(Data extracted from a collection)
++++++++++++++++++++

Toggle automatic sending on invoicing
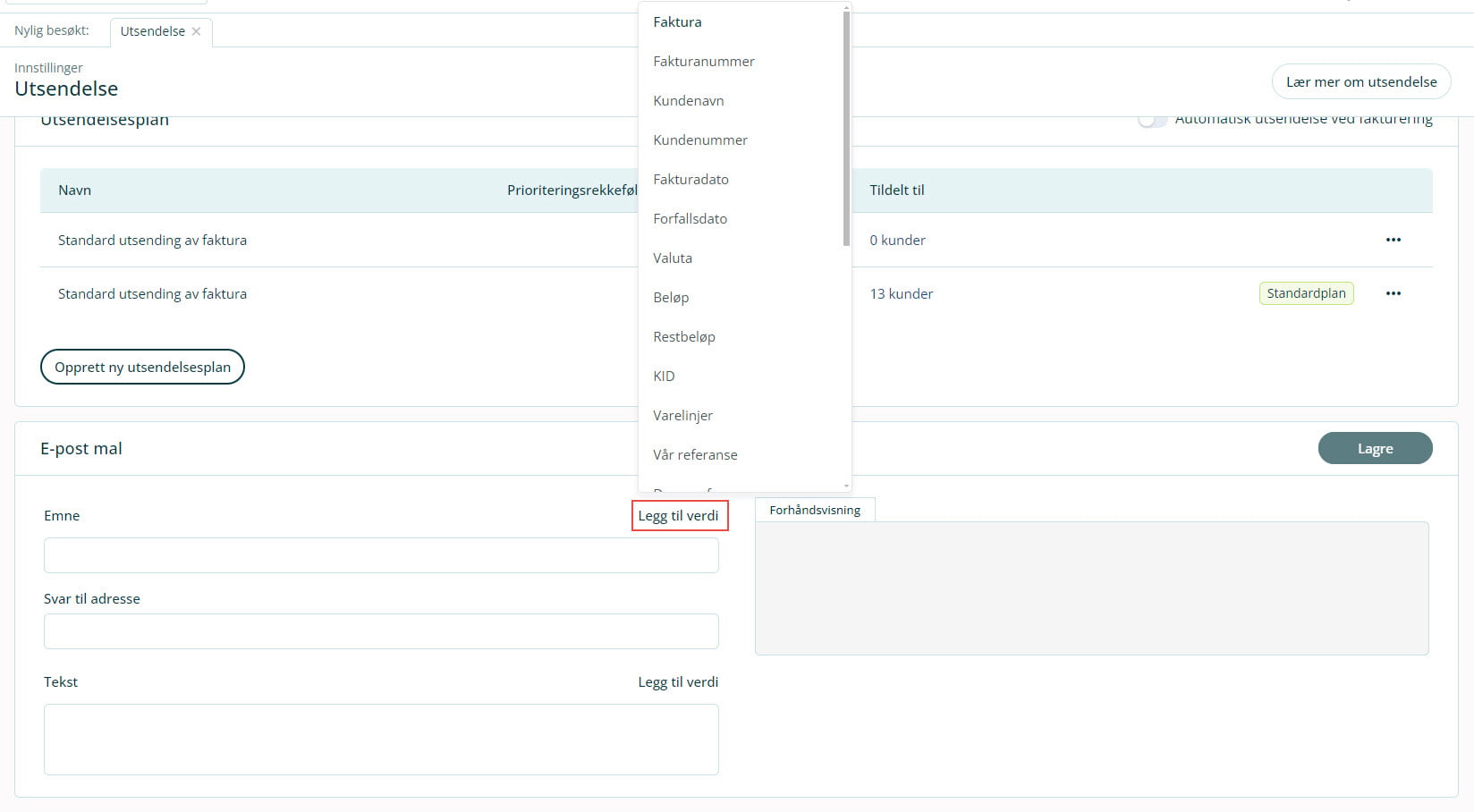Viewport: 1474px width, 812px height. pos(1152,120)
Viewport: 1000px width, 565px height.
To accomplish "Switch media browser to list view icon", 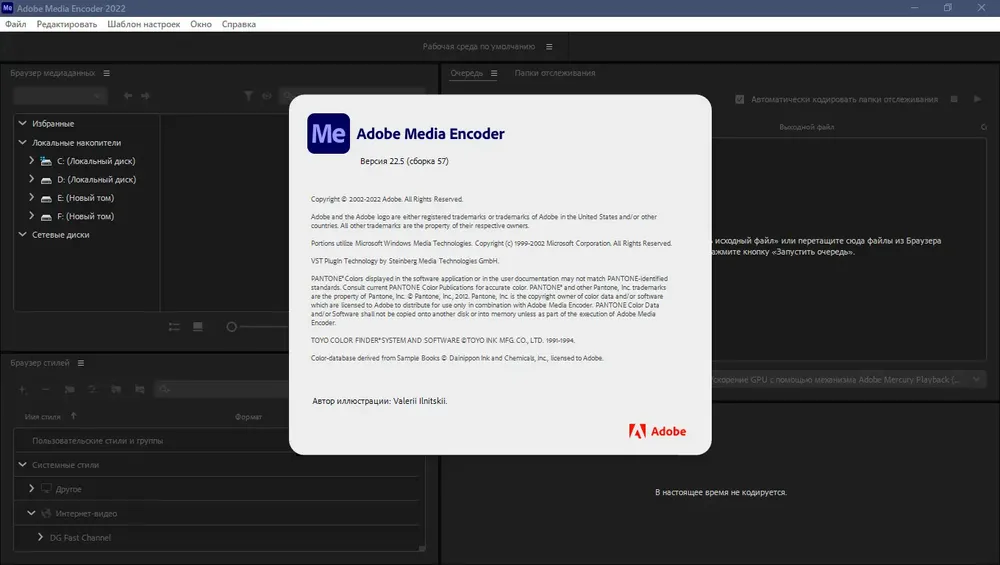I will click(174, 327).
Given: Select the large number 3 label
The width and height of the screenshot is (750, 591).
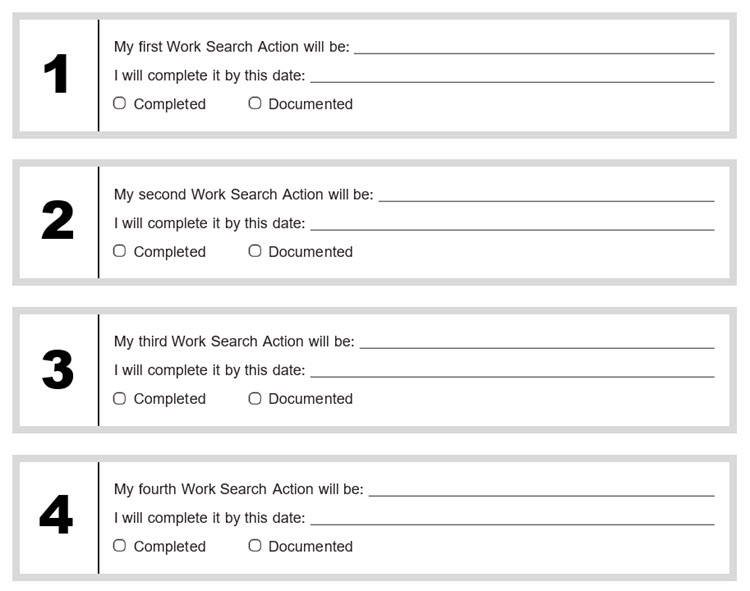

++++++++++++++++++++

Your assignment.
Copy exactly, and copy nothing else: the lines from the one containing "Given: Select the large number 3 label" through the end of the data, both ends included, with pictures left out.

Answer area.
Given: Select the large number 3 label
The width and height of the screenshot is (750, 591).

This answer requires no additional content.